Task instructions:
Please return every line in the entries below with the word "each" in it.

Collected data
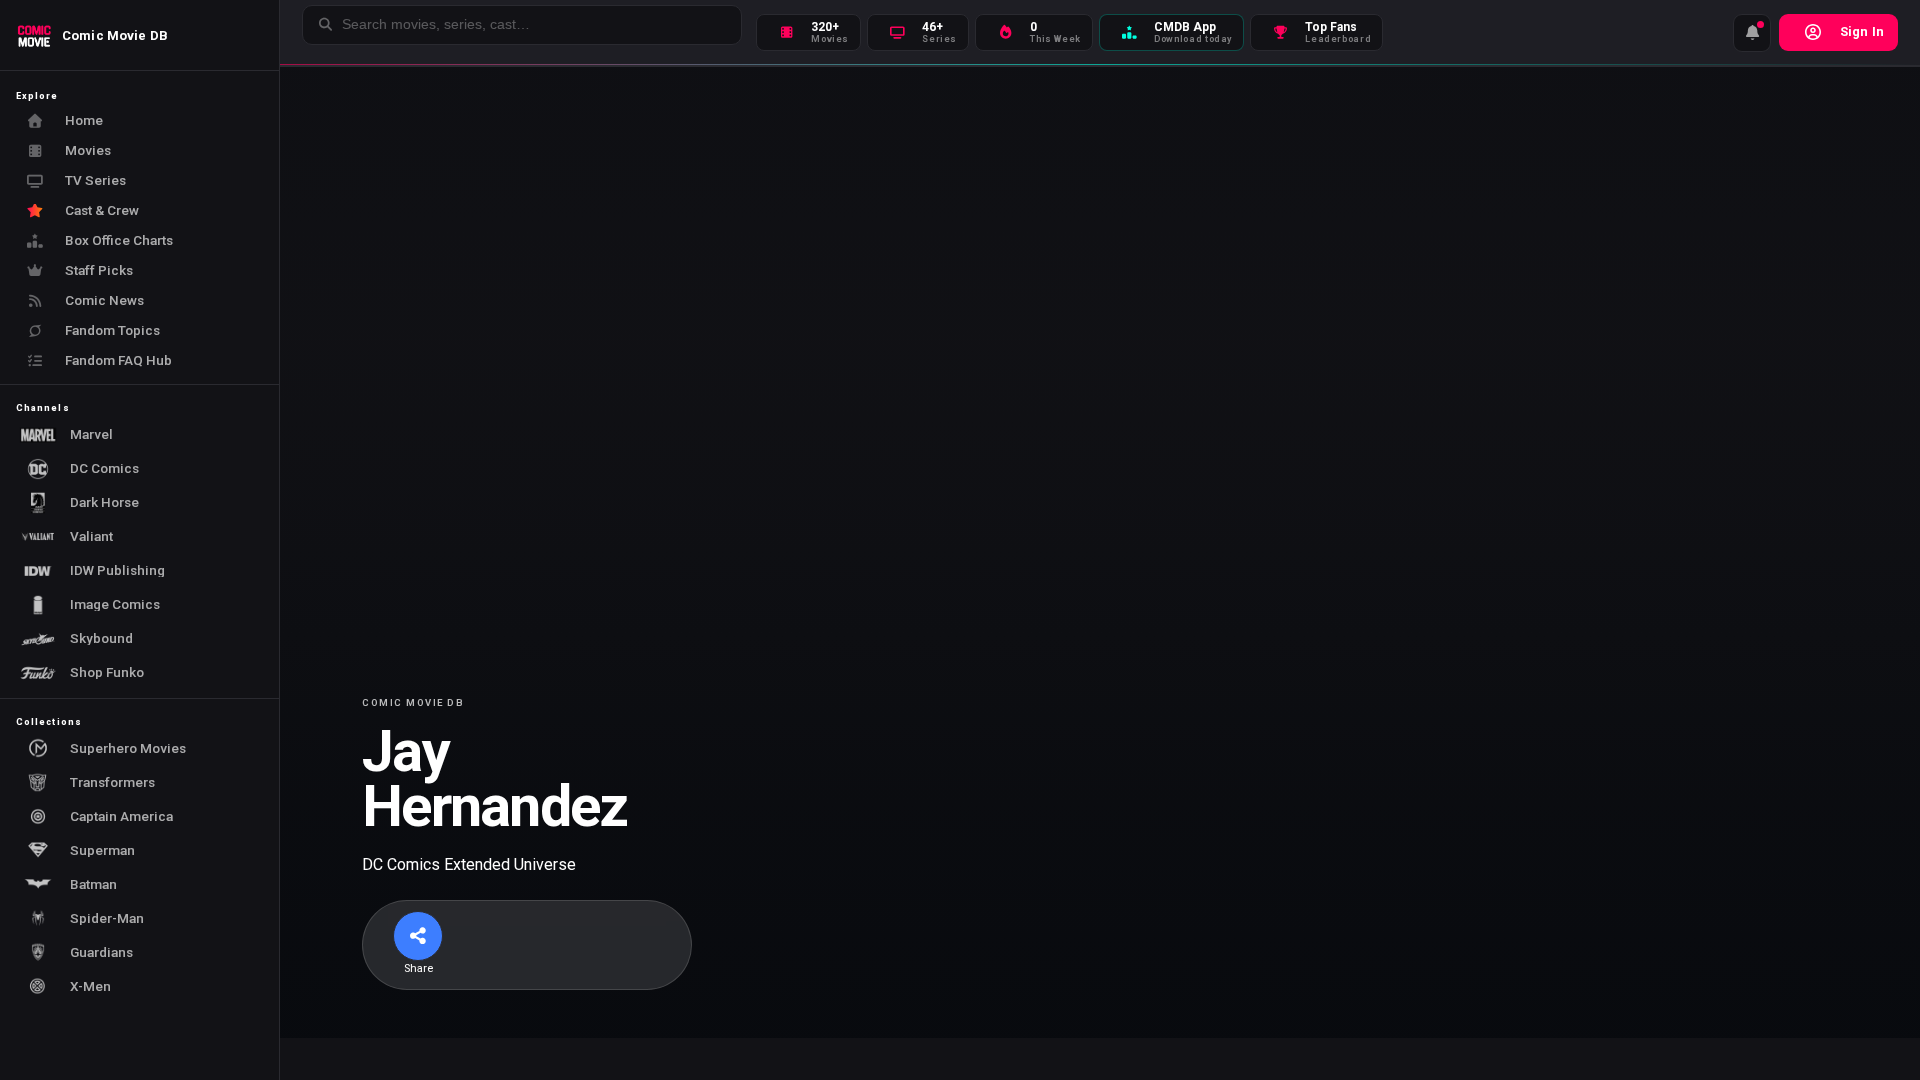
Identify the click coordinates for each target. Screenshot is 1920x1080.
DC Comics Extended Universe (469, 864)
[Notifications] (1752, 33)
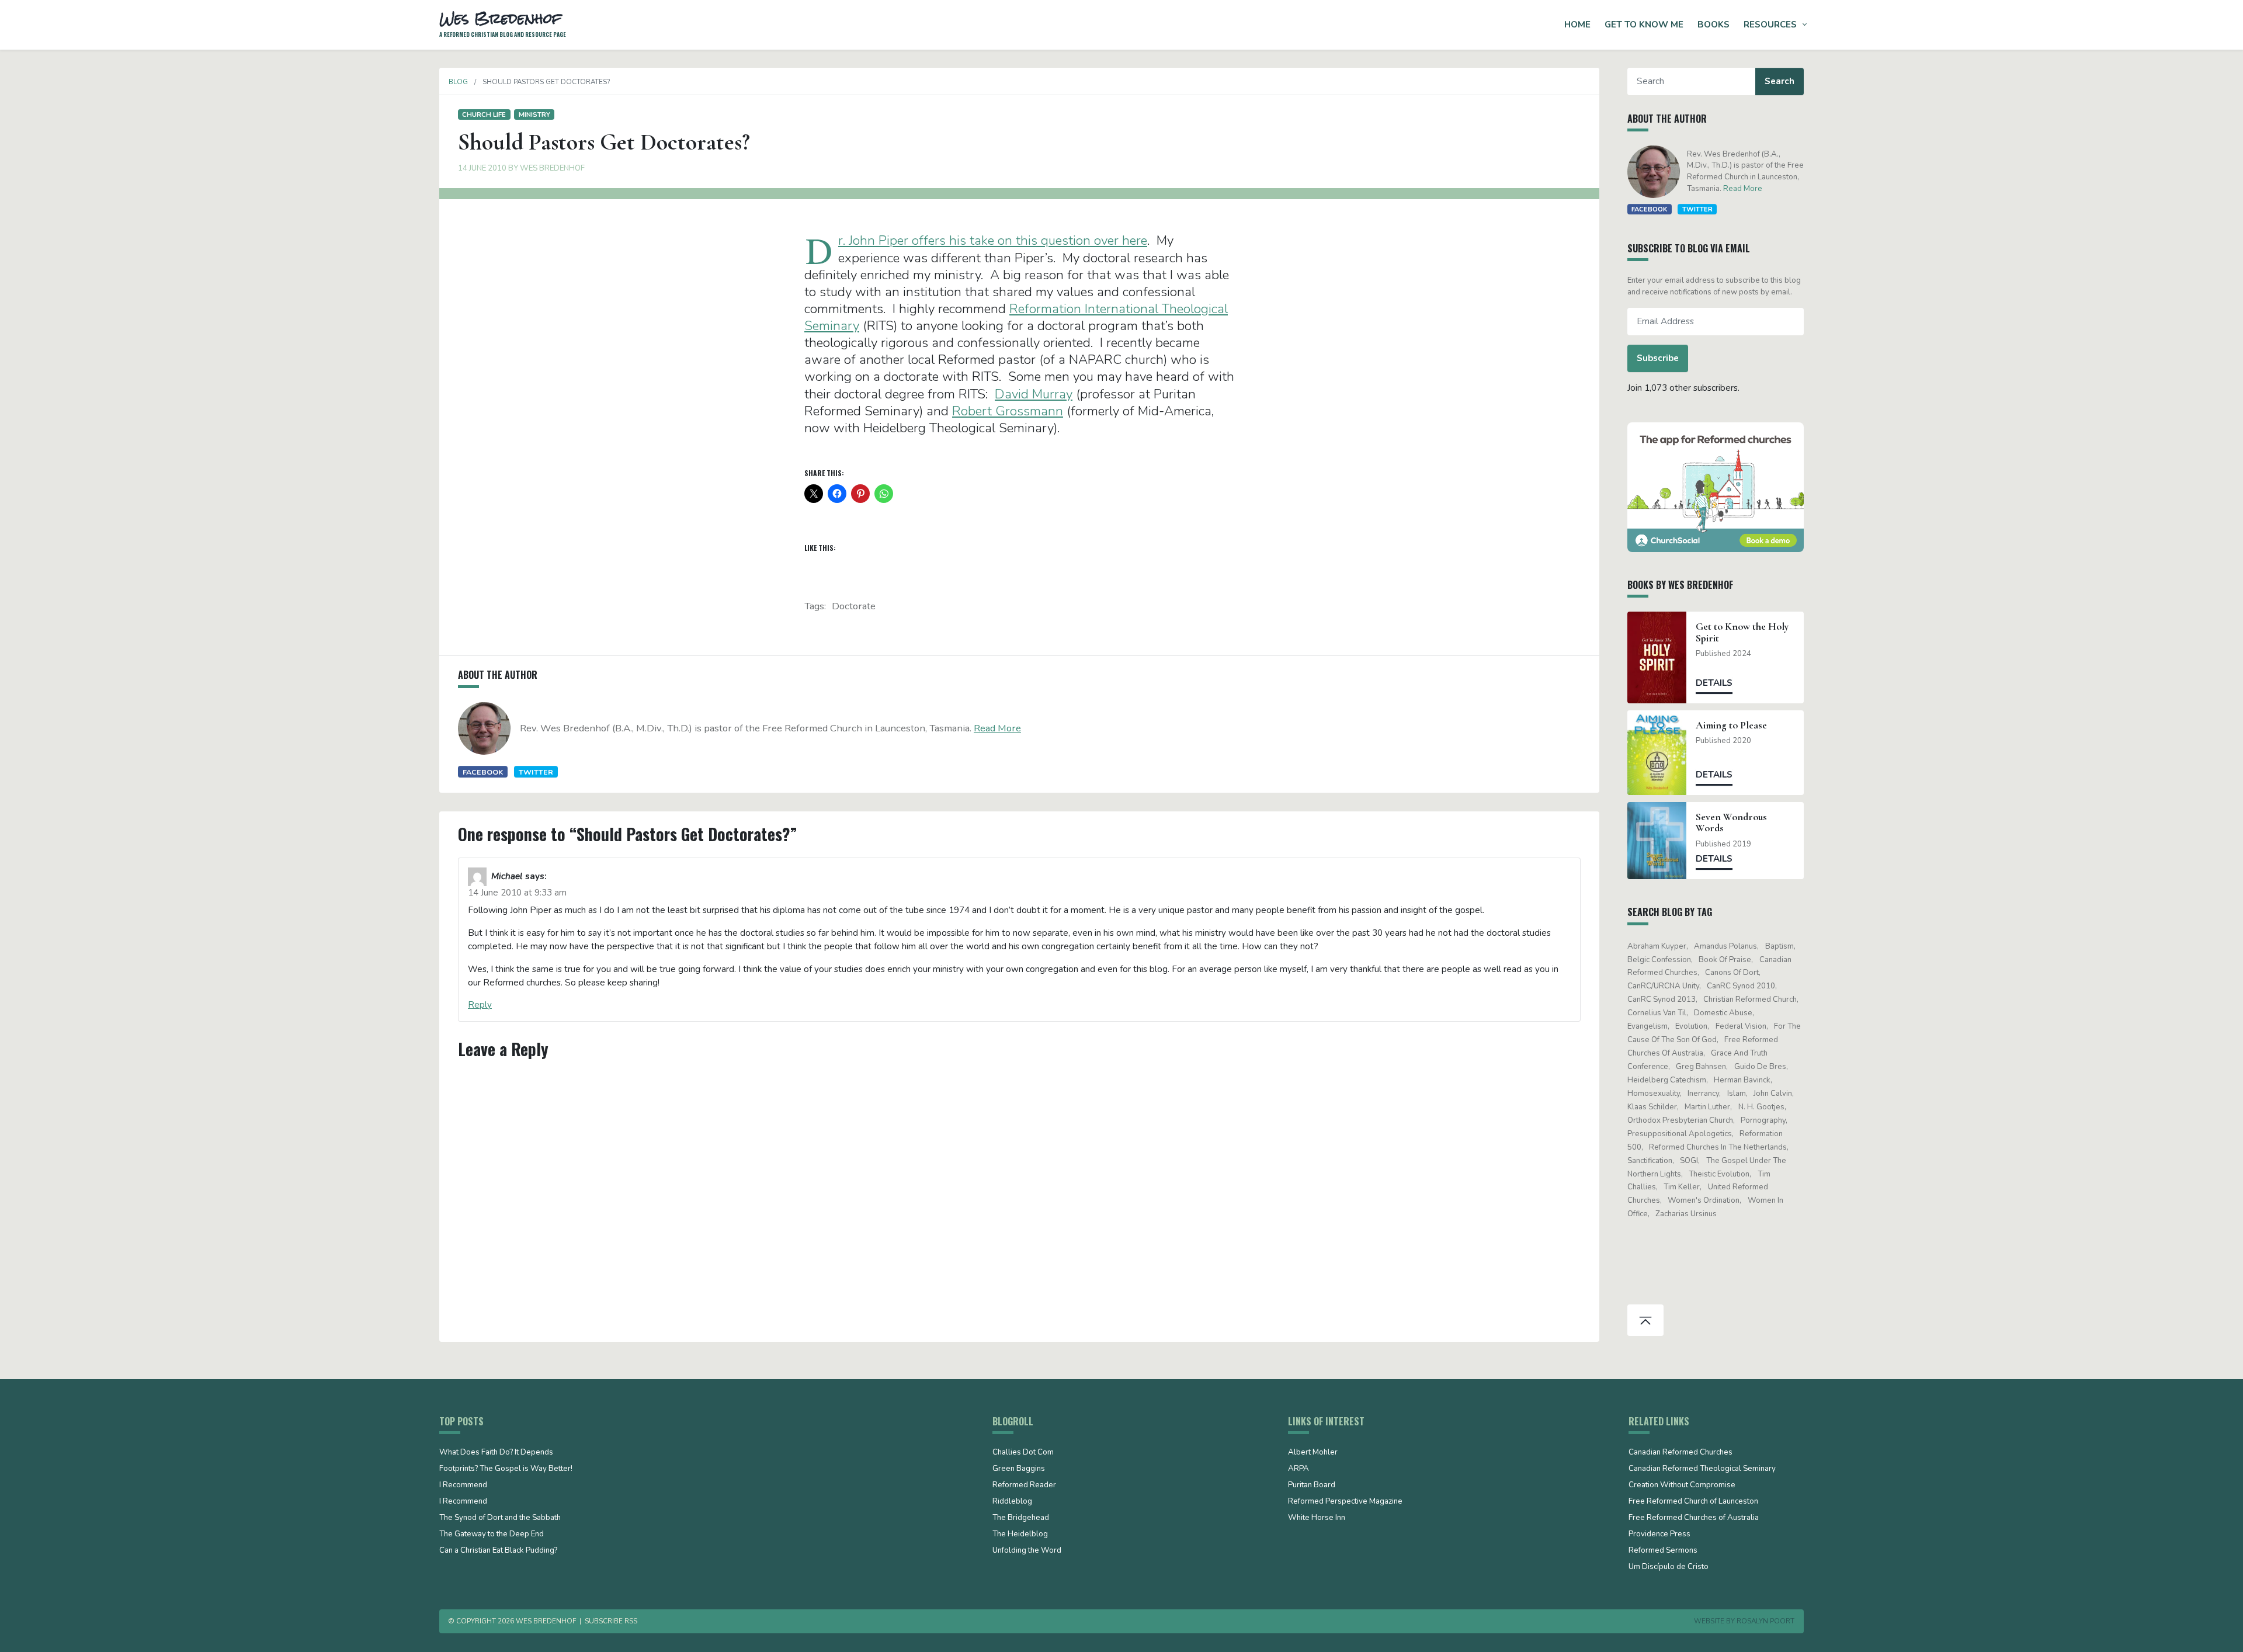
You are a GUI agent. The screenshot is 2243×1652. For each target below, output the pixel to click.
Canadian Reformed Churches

Result below:
Identify the click coordinates for each target. Screenshot is 1920x1080.
You are a GUI agent. The screenshot is 2243×1652. For each target below, output the pixel to click.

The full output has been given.